O ich sah euch auch nie.

„Sicher kennt ihr Isabellen, wißt ihren Aufenthalt. Entdeckt mir alles, ich beschwöre euch. und zählt auf Erkenntlichkeit.“

So wenig als euch, sah ich Isabellen, nur eure Geschichte kam mir zu Ohren. Sagt mir doch, ob ihr nie erfuhrt, wer euch in dem Keller ergriff und binden ließ, da ihr Isabellen aus des Consuls Hause so listig gebracht hattet.
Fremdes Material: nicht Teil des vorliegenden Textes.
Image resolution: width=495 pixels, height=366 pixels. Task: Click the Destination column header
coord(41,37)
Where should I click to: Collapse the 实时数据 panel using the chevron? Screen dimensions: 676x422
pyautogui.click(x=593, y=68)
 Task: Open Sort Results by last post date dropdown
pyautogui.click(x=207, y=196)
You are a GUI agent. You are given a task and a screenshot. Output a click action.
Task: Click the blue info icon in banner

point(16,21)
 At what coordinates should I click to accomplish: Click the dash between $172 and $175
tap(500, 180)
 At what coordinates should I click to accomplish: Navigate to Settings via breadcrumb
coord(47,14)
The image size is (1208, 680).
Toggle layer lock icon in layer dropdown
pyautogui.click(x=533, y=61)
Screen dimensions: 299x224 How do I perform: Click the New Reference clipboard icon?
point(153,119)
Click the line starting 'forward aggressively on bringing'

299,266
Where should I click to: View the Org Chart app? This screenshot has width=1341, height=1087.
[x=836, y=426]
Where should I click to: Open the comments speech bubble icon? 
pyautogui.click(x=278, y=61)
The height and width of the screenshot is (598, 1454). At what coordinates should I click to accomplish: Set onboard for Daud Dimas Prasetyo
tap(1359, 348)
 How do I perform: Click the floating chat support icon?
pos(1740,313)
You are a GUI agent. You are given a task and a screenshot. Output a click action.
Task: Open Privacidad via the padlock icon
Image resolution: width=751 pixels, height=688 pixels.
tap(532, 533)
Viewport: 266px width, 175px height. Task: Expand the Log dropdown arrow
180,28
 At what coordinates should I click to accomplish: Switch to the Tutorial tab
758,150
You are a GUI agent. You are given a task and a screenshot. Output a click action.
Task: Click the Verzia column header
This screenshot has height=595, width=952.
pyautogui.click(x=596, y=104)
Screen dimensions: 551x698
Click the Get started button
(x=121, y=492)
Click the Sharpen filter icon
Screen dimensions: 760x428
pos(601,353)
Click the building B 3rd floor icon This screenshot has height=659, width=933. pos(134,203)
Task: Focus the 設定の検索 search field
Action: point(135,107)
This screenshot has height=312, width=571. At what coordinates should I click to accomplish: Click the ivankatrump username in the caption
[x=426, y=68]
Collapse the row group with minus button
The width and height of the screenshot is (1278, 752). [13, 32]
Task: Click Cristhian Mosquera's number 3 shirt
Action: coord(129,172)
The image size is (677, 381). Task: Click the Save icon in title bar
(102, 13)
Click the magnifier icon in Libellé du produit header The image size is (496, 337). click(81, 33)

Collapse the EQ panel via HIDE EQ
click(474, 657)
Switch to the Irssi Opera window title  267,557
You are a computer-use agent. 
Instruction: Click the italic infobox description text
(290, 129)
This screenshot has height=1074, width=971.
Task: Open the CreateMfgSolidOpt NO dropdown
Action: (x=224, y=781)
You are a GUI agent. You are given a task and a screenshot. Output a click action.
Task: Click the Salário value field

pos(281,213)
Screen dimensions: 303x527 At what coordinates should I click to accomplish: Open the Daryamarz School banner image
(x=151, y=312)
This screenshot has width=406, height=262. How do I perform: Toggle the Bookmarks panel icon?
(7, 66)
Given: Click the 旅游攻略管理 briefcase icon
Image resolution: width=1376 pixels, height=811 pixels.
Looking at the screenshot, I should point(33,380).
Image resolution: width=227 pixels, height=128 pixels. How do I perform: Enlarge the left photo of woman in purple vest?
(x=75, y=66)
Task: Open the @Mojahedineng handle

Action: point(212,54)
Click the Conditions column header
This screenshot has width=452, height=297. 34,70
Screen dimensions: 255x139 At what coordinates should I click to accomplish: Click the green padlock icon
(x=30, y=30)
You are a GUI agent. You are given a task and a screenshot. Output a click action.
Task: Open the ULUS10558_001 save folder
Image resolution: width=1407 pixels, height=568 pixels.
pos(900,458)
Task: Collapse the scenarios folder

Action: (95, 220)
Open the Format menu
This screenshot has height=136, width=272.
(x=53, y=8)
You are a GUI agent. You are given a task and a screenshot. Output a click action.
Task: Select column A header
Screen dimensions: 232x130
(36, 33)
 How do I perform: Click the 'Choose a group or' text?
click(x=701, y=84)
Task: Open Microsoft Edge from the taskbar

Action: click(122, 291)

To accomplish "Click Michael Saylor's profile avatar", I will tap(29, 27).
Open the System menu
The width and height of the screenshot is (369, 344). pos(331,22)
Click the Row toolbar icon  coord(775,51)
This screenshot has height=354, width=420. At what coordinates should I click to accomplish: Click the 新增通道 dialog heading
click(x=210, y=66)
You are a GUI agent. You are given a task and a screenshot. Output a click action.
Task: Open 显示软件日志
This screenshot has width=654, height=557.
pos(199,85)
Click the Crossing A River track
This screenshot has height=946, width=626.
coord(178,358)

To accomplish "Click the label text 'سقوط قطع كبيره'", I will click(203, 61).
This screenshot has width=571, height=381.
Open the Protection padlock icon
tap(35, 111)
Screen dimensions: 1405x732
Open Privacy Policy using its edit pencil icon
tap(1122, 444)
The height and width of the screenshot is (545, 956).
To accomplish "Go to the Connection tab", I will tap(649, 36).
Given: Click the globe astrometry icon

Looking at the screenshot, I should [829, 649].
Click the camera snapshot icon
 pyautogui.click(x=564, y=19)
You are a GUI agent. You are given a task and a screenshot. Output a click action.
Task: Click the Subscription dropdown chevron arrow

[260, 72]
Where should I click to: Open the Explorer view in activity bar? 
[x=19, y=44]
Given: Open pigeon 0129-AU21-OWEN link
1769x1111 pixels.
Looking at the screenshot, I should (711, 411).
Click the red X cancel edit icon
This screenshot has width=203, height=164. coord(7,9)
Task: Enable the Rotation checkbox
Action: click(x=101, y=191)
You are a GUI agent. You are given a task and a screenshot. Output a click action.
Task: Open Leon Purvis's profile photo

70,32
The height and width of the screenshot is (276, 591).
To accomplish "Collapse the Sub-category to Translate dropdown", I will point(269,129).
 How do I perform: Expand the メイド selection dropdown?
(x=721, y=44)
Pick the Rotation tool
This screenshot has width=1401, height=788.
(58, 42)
„Mich ergriff? Mich binden ließ? ha ha ha!“

Und dann Isabellen wegführte.

„Isabellen wegführte? ha ha ha! Das that ich selbst.“

Wie, ihr?

„Oder mein Diener. Es war beschlossen, Isabellen nicht wieder zum Vater zu lassen, weil der Franzose mir doch alles verdarb. Sie sollte gleich von Cairo hinweg. Um aber wenigstens vierundzwanzig Stunden voraus zu haben, und außer der Stadt nicht mehr verfolgt zu sein, ließ ich mich binden, und in den Keller legen. Man glaubte das Mährchen, war überzeugt, Isabelle stekke in Cairo, und forschte dort, so viel es möglich war nach. Unterdessen war mein Diener schon mit dem Mädchen nach Damiette unterwegs, und alle Anstalten waren so getroffen, daß nichts verrathen werden konnte. Ich wurde auf einem Landhause zwei Meilen von jenem Orte erwartet, kam bald da an, und setzte meinen Weg fort.“

Ich bin auch nicht ohne Intrigue, merkte Flore an, doch wahrlich diese List hätte ich nicht geargwohnt.